§ WORK REQUEST
Where the data below shows a picture, leave that picture out and copy the rest exactly.

§ Collected data
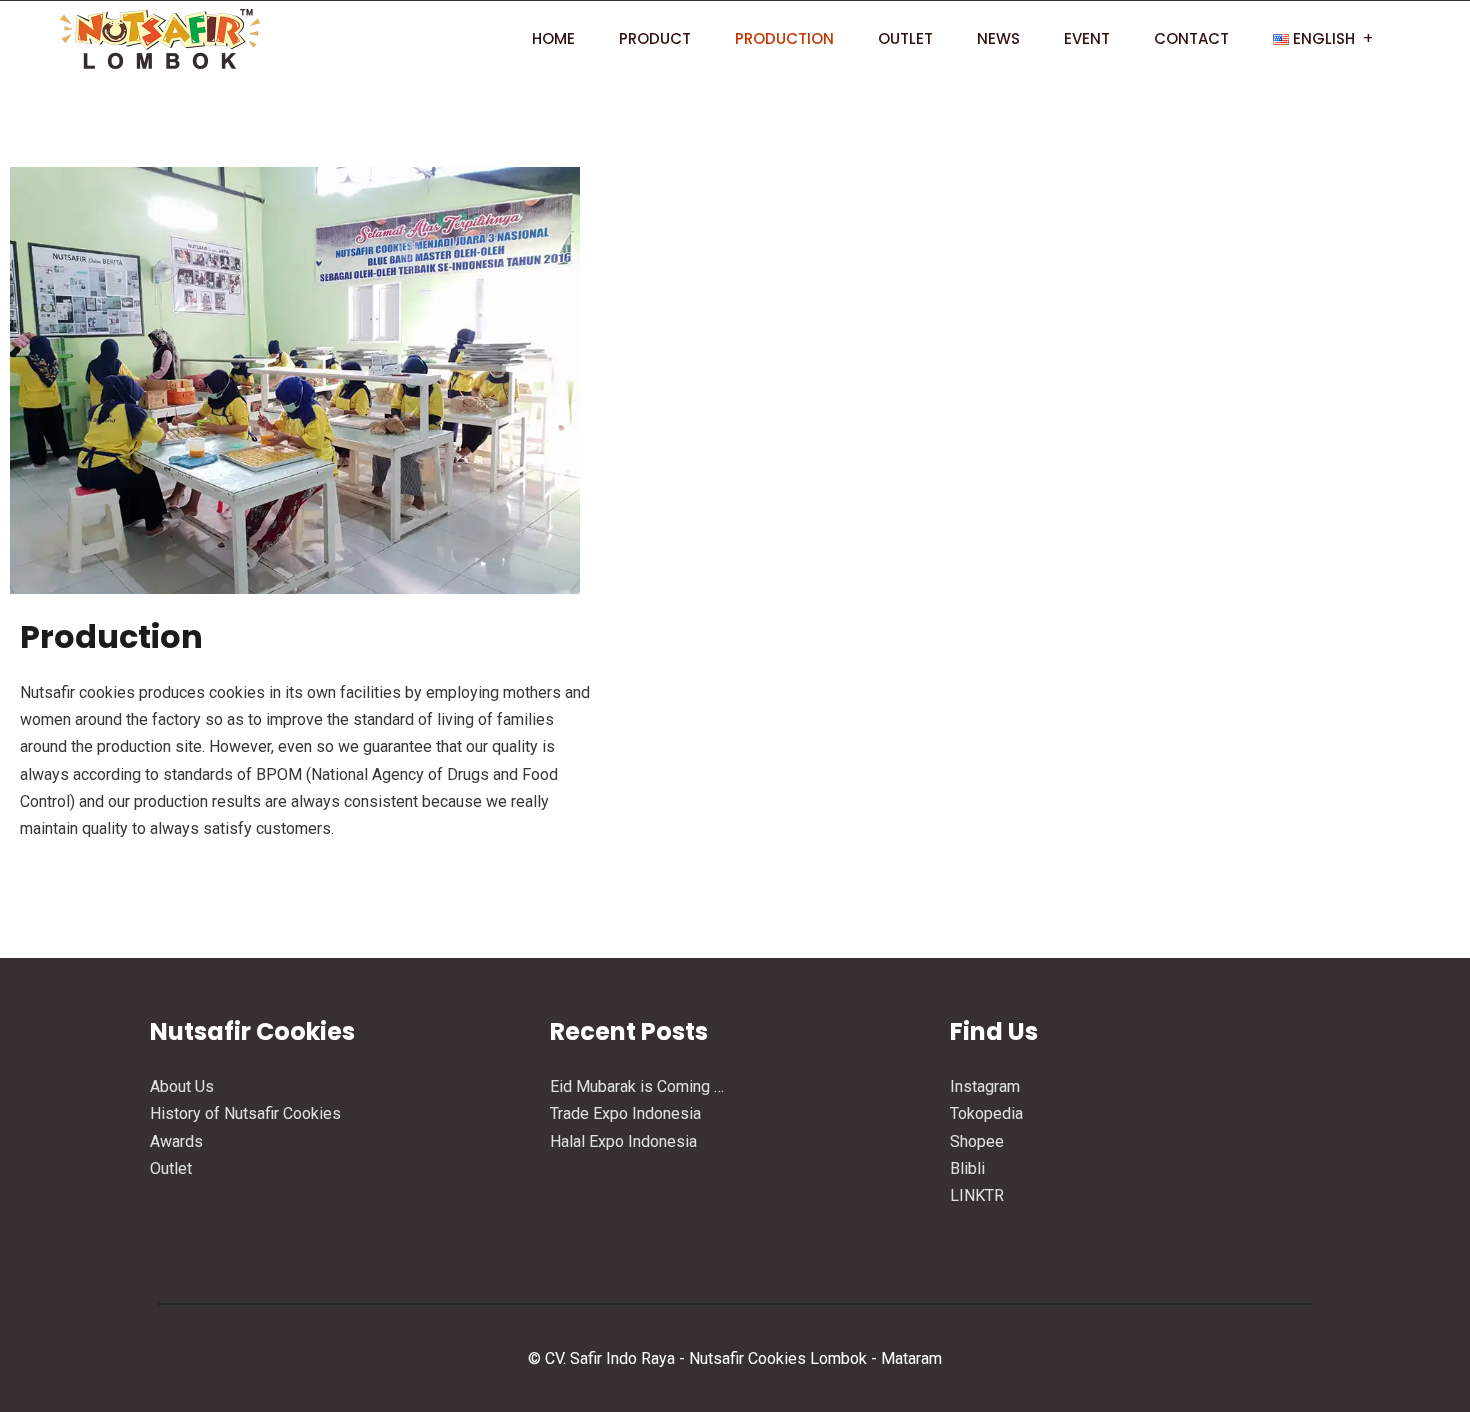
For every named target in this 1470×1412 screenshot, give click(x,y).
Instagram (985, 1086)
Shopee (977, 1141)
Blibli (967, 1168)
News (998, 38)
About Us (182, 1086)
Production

§ RESULT
For every named target in this 1470×1412 screenshot, give click(x,y).
Instagram (985, 1086)
Shopee (977, 1141)
Blibli (967, 1168)
News (998, 38)
About Us (182, 1086)
Production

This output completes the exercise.